Editoria de Arte/Folhapress

Na primeira etapa, os recursos ilegais são escondidos. Na segunda, o dinheiro é transferido para queimar pistas sobre sua origem, em geral, para fora do país em algum paraíso fiscal. Por fim, esse dinheiro é reintegrado à economia pela compra de bens lícitos, que podem ser uma fazenda ou uma tela de Jean-Michel Basquiat.

No caso, um quadro do artista americano avaliado em R$ 16 milhões, que teria sido enviado pelo ex-banqueiro Edemar Cid Ferreira a Nova York --ele nega que qualquer obra de sua coleção tenha sido mandada ao exterior--, deve voltar em breve a São Paulo depois de um acordo firmado entre a Justiça do Brasil e dos Estados Unidos.

Essa tela foi comprada por Cid Ferreira por R$ 1,7 milhão e hoje já vale quase oito vezes mais. Isso mostra como é difícil precisar valores desses bens e, por outro lado, como não surpreende que cifras sejam revisadas sempre para cima num mercado ávido por obras-primas da arte.

De Sanctis afirma ainda que, com ou sem a passagem do tempo, preços podem ser alavancados de modo artificial nas casas de leilão.

Um exemplo é o vendedor da obra contratar um laranja para dar lances cada vez mais altos numa peça durante o leilão e arrematar, para o próprio dono, uma obra então superinflacionada, mascarando seu dinheiro ilegal.

Em momentos de crise, como a quebra do Banco Santos ou a prisão de uma quadrilha do tráfico, essas obras são mandadas para fora do país sem levantar suspeita, como objetos no correio.

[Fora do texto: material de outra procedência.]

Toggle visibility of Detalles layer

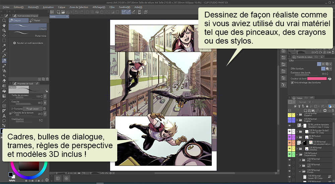pyautogui.click(x=290, y=148)

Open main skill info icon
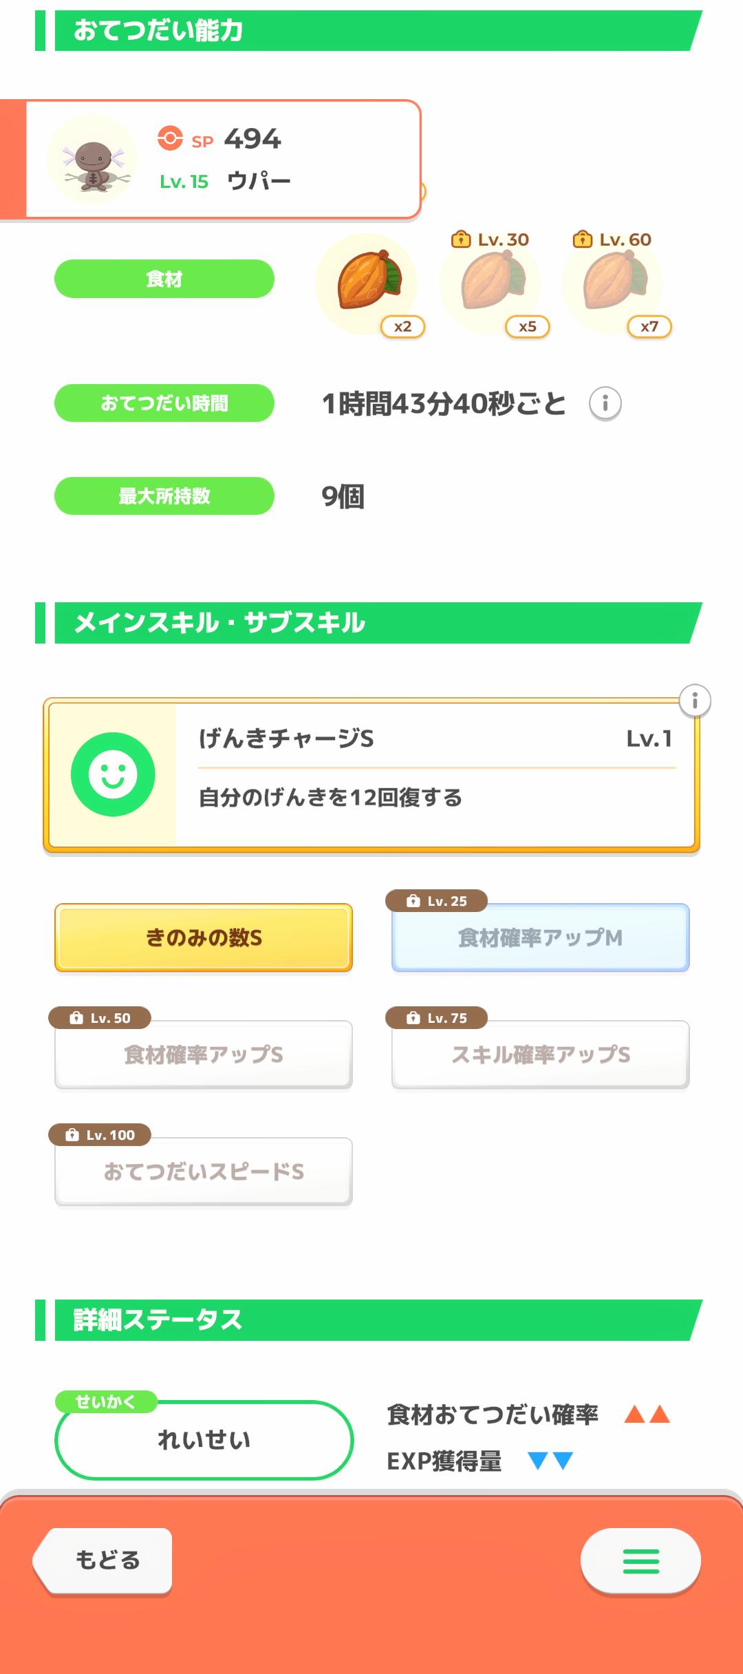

"Qualquer tela pode ser enrolada num canudo e você embarca num avião com milhões de dólares nos braços", diz De Sanctis. "É uma forma de manter um patrimônio com liquidez importante."

Ele lembra o caso do traficante Juan Carlos Ramírez Abadía, preso há cinco anos. "Chamou a atenção um traficante investir pesado em obras de arte", conta. "Eram milhões de dólares em telas do Botero. Isso mostra que esses objetos eram transportados e vendidos para cobrir despesas, pagar advogados."

Aliás, Botero, o pintor colombiano famoso por suas figuras gordinhas, acabou virando um queridinho de traficantes para esse fim, e muitos agentes de mercado atribuem a hipervalorização de suas obras à ação criminosa.

Embora existam normas internacionais para coibir esse tipo de crime, elas não listam a arte como um possível canal usado por criminosos.

No Brasil, onde a legislação prevê sanções específicas contra a compra e a venda de arte para fins de lavagem de dinheiro, o problema, segundo De Sanctis, é que autoridades fazem vista grossa e não investigam os casos com o "tratamento devido".

Em seu livro, o juiz indica algumas possíveis soluções para o problema, entre elas apertar a fiscalização das formas de pagamento, muitas vezes feitos em dinheiro vivo.

PRAIA OU MOTEL

Embora De Sanctis centre fogo nas casas de leilão como possíveis canais de lavagem, Sotheby's e Christie's enviaram notas à Folha sobre suas medidas para coibir o crime.

"É contra a política da Sotheby's aceitar pagamentos em dinheiro acima de US$ 10 mil", diz a casa. A Christie's afirma que tem um programa antilavagem de dinheiro e que aceita pagamentos apenas de "clientes cujas fontes de renda são tidas como legítimas após uma análise".

Jones Bergamin, da Bolsa de Arte, uma das maiores casas de leilão do Brasil, diz que vendas desse tipo não são o melhor caminho para lavar dinheiro, já que "deixam muitos rastros". "É como transar com a amante na praia, onde todo mundo vê, ou ir para um motel, onde ninguém vê." (SILAS MARTÍ)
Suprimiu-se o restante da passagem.